题目要求: 判断以下三项说法是否与下文用VBA爬取汉字数据的文章相符,逐项回答“是”或“否”,并照原文引用起决定作用的文字:(a)该网站能够区分多音字;(b)发送请求时使用的是GET方法;(c)正则表达式被设置为区分大小写。

给定文本:
文章目录
前言
小学语文中,拼音、笔画、部首、组词等是必学、必考内容。家长不能随时辅导怎么办?有VBA,一键爬取网络数据。
本次使用的网站网址为:https://www.putongtianxia.com/。
该网站有个小缺点,不能区分多音字,多音字的拼音只有一个。
一、代码
1.创建数据发送及返回方法
c
Function sendAndget1(url As String, resultA As String) '创建数据发送及返回方法
Dim re As Object
Dim rl As Object
Dim st As Object
On Error Resume Next
Set xmlhttp = CreateObject("msxml2.xmlhttp")
xmlhttp.Open "GET", url, False
xmlhttp.SEND
If xmlhttp.READYSTATE = 4 Then
a = StrConv(xmlhttp.RESPONSEBODY, vbUnicode)
End If
Set re = CreateObject("vbscript.RegExp")
With re
.IgnoreCase = True
.Global = True
.Pattern = "utf-8|gb2312|gbk"
Set rl = .Execute(a)
End With
ch = rl.Item(0)
Set st = CreateObject("adodb.stream")
With st
.Mode = 3
.Type = 1
.Open
.write xmlhttp.RESPONSEBODY
.Position = 0
.Type = 2
.Charset = ch
resultA = .readtext
.Close
End With
End Function
2.汉字转UTF8编码
c
Function strToUtf8(str As String) As String '汉字转UTF8编码
Dim wch As String
Dim uch As String
Dim szRet As String
Dim x As Long
Dim inputLen As Long
Dim nAsc As Long
Dim nAsc2 As Long
Dim nAsc3 As Long
If str = "" Then
strToUtf8 = str
Exit Function
End If
inputLen = Len(str)
For x = 1 To inputLen
wch = Mid(str, x, 1)
nAsc = AscW(wch)

存储记录:
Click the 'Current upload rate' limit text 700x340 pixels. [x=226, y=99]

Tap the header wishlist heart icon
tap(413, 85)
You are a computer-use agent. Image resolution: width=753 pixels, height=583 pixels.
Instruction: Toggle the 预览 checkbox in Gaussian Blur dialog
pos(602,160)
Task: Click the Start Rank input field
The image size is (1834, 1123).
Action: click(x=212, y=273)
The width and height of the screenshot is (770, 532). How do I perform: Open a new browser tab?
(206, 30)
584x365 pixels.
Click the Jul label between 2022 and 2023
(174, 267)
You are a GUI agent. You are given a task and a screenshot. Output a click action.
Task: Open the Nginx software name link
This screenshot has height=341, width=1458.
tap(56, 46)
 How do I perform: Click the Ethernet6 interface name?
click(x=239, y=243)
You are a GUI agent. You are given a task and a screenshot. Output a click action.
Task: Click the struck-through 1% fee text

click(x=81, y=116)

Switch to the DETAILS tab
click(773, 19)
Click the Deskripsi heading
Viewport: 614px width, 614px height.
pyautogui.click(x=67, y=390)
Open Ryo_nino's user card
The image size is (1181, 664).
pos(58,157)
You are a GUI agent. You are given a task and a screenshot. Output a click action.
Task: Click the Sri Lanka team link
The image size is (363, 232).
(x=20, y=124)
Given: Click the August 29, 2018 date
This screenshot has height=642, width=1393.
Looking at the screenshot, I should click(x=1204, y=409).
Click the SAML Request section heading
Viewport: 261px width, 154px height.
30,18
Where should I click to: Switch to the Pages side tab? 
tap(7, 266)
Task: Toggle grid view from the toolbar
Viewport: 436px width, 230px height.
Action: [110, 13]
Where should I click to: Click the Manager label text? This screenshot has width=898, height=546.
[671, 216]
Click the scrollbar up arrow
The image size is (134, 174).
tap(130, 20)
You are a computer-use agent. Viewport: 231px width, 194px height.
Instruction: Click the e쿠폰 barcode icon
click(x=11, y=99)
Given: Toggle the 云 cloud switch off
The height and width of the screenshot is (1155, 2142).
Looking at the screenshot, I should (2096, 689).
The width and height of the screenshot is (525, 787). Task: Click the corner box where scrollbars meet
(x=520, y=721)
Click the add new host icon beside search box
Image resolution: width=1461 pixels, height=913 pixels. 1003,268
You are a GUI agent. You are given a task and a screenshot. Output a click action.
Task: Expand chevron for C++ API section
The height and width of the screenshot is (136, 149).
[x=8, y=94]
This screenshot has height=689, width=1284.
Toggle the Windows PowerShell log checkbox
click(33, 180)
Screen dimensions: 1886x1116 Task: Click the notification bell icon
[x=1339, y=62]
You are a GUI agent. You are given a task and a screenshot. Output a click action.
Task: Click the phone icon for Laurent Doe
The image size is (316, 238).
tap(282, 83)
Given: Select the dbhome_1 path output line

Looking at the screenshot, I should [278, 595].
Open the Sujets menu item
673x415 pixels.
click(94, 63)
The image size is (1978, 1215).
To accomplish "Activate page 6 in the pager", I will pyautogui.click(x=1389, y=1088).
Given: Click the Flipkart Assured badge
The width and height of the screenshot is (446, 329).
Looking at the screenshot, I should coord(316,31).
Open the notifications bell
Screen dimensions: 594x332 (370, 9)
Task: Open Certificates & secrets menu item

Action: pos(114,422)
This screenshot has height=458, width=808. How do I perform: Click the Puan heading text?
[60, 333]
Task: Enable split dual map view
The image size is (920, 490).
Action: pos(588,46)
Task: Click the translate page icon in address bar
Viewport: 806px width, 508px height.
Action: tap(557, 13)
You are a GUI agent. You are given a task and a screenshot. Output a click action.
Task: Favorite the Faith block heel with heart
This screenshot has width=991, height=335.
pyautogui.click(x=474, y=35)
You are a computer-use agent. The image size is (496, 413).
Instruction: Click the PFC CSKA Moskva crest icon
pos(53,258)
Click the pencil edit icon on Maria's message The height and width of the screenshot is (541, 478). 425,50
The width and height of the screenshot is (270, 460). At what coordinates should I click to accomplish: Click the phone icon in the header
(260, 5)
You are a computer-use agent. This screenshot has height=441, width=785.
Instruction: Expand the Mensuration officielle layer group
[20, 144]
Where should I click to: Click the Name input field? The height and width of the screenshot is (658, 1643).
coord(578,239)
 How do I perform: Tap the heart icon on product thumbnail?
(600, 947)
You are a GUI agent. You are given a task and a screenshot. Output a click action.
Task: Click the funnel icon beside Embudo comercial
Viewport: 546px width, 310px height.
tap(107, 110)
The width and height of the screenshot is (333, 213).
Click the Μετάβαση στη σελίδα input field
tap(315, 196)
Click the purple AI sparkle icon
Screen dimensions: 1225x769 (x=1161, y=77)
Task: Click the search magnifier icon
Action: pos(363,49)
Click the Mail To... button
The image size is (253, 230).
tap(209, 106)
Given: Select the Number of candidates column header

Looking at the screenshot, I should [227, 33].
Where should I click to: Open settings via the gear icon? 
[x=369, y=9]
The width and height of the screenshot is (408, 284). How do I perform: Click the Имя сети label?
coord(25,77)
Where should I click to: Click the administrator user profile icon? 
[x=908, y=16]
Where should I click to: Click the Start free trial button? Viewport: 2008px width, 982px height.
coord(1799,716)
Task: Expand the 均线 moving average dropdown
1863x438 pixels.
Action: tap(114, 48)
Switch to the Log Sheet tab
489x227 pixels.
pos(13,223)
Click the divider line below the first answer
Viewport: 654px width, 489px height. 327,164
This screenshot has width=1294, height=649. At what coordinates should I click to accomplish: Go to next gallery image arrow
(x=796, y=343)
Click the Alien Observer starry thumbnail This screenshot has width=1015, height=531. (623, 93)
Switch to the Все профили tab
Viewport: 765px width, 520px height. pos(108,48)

参考答案:
(a)否:“该网站有个小缺点,不能区分多音字,多音字的拼音只有一个。”
(b)是:“xmlhttp.Open "GET", url, False”
(c)否:“.IgnoreCase = True”